§ Prompt
Arrange the lines of the entries from the one containing "Tap the label Полая вена" through the one containing "tap(44, 83)", both included, as a numbered list with blank lines left out.
----
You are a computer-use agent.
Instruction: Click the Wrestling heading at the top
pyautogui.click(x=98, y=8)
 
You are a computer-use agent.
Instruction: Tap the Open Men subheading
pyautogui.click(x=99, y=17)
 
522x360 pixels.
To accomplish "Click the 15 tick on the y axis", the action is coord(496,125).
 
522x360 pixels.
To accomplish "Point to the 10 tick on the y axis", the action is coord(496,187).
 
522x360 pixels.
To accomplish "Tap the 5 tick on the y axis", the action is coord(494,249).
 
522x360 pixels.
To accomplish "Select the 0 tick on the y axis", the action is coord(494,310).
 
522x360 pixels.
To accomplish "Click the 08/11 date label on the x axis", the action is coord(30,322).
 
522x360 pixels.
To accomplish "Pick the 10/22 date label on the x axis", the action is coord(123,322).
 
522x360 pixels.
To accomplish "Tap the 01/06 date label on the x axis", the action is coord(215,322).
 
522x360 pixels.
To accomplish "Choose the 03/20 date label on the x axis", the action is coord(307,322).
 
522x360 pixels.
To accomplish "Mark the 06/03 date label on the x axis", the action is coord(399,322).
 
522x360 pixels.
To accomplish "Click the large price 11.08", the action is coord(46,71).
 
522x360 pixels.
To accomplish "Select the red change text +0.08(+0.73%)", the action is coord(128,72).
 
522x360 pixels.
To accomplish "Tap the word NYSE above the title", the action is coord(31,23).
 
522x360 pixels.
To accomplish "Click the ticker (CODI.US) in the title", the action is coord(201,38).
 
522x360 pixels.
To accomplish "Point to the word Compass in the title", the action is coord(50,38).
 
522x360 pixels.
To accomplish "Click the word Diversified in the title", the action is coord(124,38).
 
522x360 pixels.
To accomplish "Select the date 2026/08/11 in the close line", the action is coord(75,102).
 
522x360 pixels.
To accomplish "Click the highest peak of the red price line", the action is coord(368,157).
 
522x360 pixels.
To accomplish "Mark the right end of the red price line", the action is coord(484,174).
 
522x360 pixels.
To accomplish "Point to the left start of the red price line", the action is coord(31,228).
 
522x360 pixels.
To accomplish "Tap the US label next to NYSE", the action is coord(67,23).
----
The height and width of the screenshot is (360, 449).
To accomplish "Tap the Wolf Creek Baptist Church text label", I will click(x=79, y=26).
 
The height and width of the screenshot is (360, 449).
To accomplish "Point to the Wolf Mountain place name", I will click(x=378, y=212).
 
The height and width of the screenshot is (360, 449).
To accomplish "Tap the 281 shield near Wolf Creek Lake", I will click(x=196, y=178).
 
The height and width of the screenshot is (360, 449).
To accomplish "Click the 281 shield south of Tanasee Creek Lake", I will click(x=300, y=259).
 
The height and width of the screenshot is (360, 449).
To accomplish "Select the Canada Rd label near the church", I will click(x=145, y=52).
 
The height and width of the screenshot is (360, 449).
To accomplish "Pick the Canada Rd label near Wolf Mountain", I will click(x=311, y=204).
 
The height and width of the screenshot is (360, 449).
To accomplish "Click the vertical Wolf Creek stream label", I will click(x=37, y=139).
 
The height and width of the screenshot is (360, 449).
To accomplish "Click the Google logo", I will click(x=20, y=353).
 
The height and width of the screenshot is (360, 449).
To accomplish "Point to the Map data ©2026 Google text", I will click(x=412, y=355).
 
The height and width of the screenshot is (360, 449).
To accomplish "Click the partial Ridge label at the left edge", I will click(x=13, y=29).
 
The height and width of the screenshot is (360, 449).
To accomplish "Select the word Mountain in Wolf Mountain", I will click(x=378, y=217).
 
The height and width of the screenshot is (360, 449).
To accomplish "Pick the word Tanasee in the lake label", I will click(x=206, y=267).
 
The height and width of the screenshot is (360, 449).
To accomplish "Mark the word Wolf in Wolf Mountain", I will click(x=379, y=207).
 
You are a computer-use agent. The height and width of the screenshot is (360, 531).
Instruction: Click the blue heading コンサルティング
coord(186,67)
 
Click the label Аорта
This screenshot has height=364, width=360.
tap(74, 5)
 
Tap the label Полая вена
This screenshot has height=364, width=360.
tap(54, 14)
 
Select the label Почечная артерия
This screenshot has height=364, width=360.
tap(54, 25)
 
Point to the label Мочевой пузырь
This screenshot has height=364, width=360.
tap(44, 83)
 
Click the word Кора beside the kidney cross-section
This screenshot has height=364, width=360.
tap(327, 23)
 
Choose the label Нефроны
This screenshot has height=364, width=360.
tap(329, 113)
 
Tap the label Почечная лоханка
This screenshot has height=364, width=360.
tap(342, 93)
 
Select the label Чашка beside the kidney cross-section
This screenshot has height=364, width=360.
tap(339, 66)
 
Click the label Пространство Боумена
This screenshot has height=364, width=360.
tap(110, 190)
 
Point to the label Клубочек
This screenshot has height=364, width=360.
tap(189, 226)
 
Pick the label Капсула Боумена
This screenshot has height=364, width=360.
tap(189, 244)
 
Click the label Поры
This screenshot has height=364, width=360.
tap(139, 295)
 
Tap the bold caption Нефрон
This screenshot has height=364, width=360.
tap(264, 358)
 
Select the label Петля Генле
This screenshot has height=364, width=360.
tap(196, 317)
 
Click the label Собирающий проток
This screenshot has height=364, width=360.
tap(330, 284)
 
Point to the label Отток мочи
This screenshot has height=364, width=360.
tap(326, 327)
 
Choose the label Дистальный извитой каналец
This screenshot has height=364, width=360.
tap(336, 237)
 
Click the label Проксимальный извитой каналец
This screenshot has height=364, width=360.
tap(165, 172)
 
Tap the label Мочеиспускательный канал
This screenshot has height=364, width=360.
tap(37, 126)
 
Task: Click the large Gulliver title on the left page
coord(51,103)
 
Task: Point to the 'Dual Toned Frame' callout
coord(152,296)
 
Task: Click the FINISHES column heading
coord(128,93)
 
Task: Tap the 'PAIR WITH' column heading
----
§ Finished answer
1. Tap the label Полая вена
2. This screenshot has height=364, width=360.
3. tap(54, 14)
4. Select the label Почечная артерия
5. This screenshot has height=364, width=360.
6. tap(54, 25)
7. Point to the label Мочевой пузырь
8. This screenshot has height=364, width=360.
9. tap(44, 83)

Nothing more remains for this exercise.